#### WORK INSTRUCTION:
Once you reach the line with "Image resolution: width=1232", transcribe it and every line after it to the end of the records, exactly, but not the pictures.
***** MATERIAL FOR THIS EXERCISE
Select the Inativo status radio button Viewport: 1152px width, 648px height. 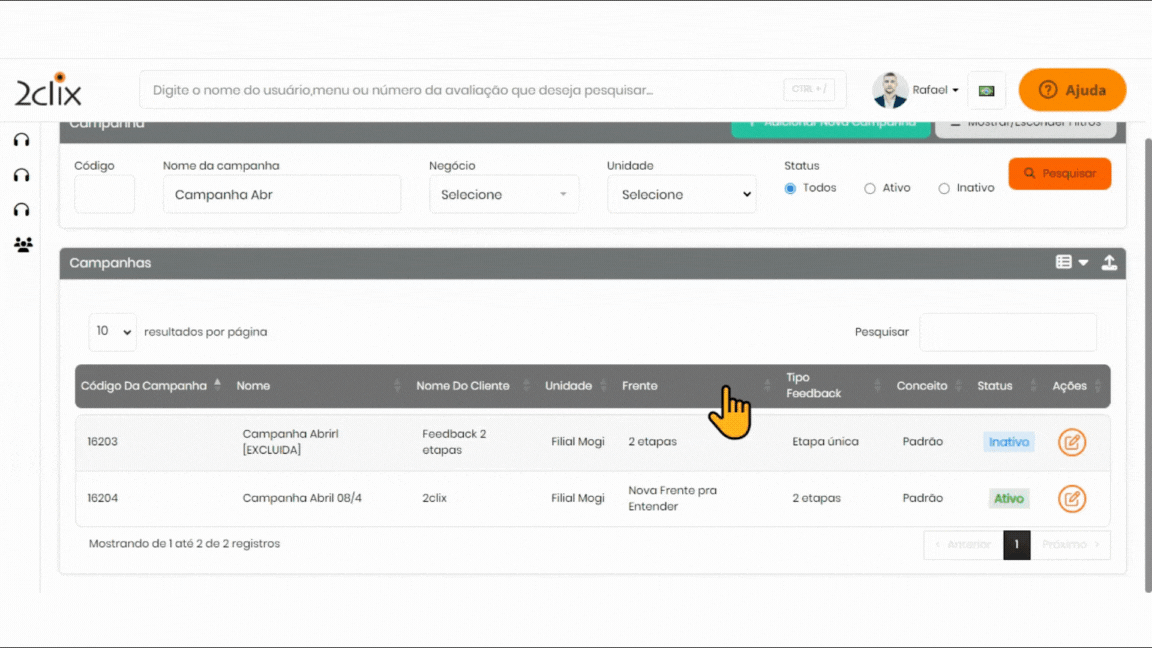click(944, 188)
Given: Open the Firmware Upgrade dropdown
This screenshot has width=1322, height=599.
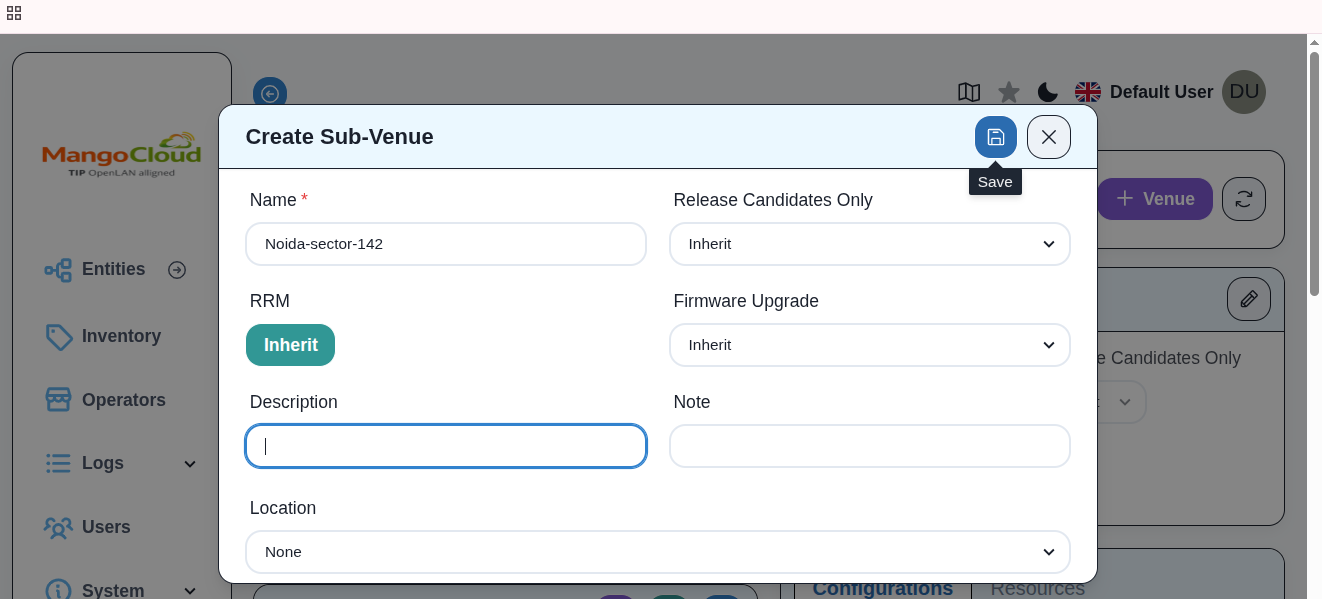Looking at the screenshot, I should click(869, 345).
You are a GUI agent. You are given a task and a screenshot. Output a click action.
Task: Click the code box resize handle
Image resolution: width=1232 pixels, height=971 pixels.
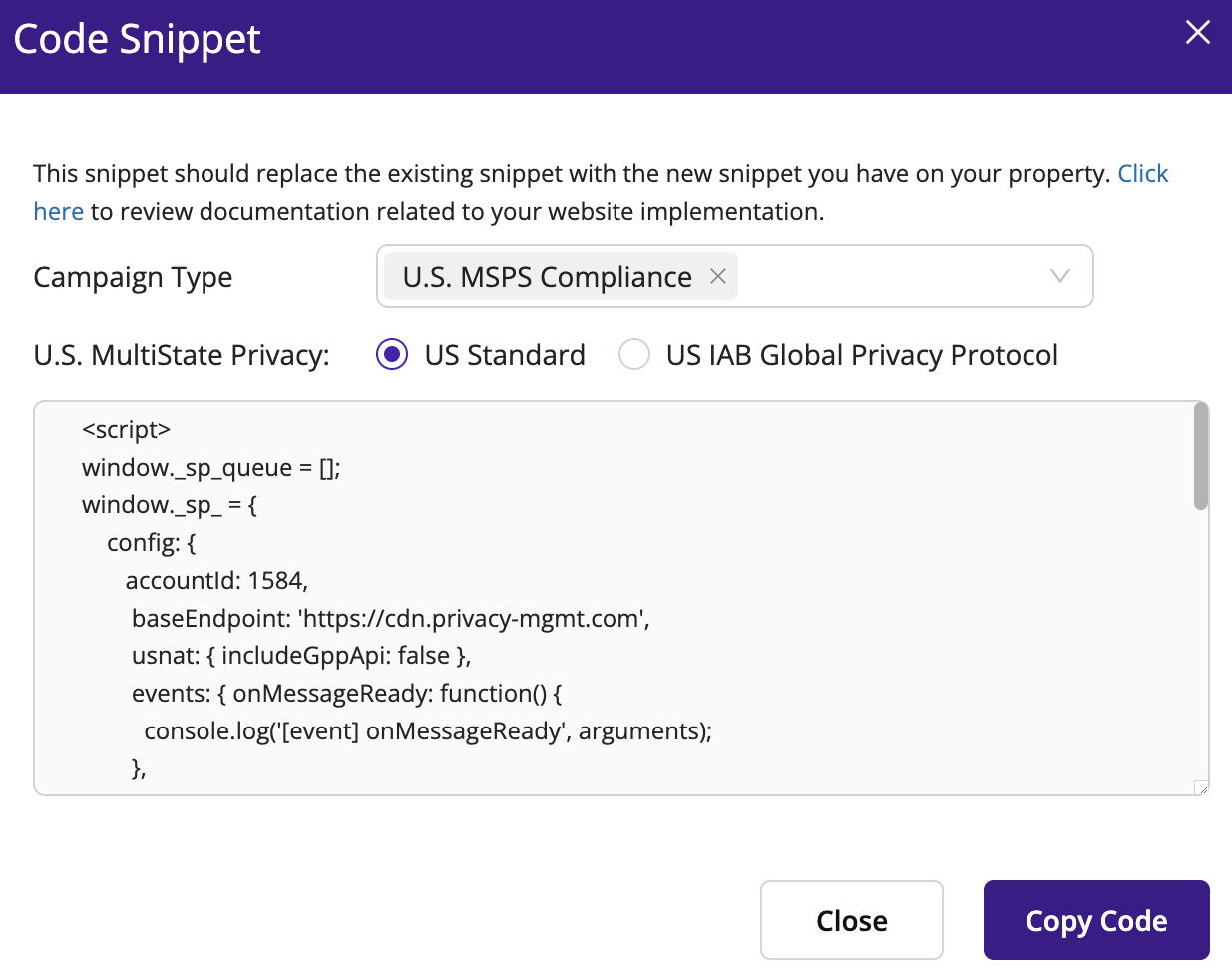[1201, 787]
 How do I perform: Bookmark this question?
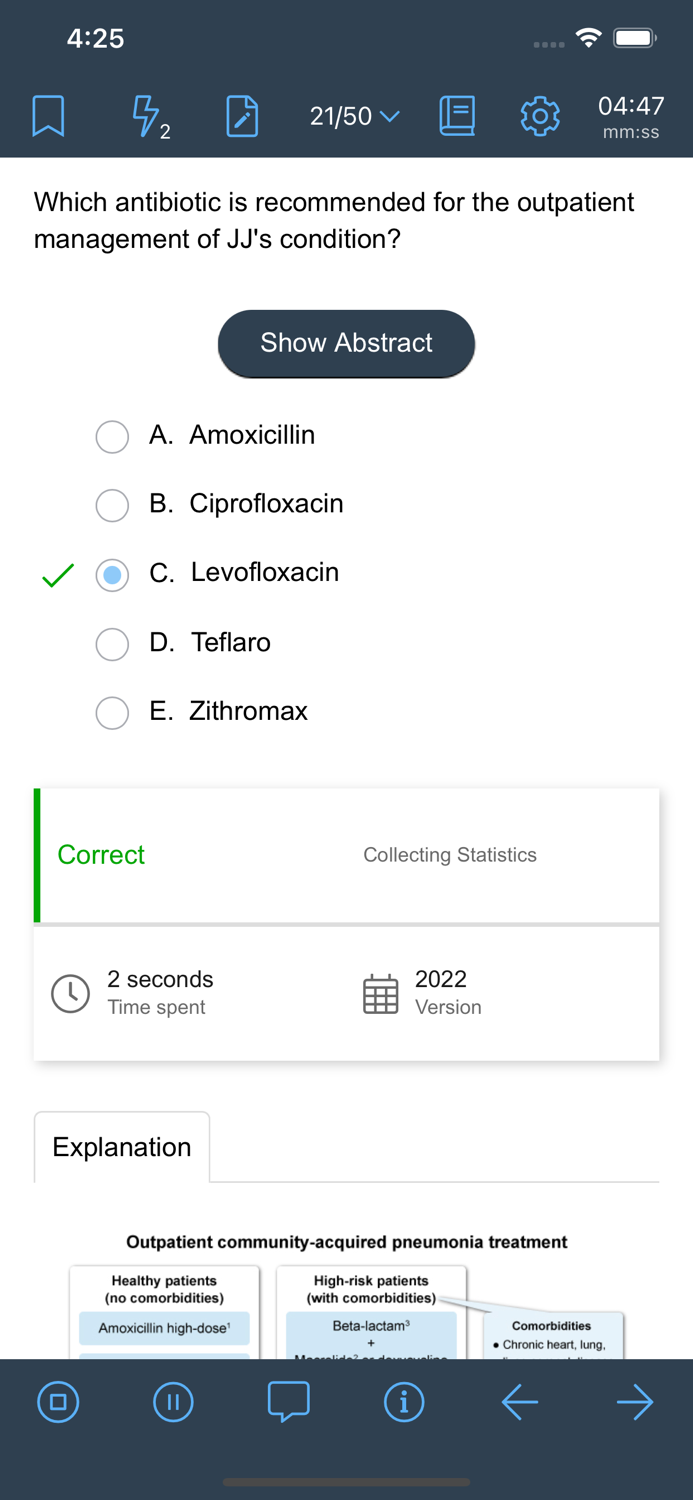(x=48, y=115)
**********
#### RESULT:
Image resolution: width=1232 pixels, height=971 pixels.
[1201, 787]
 How do I perform: Bookmark this question?
(x=48, y=115)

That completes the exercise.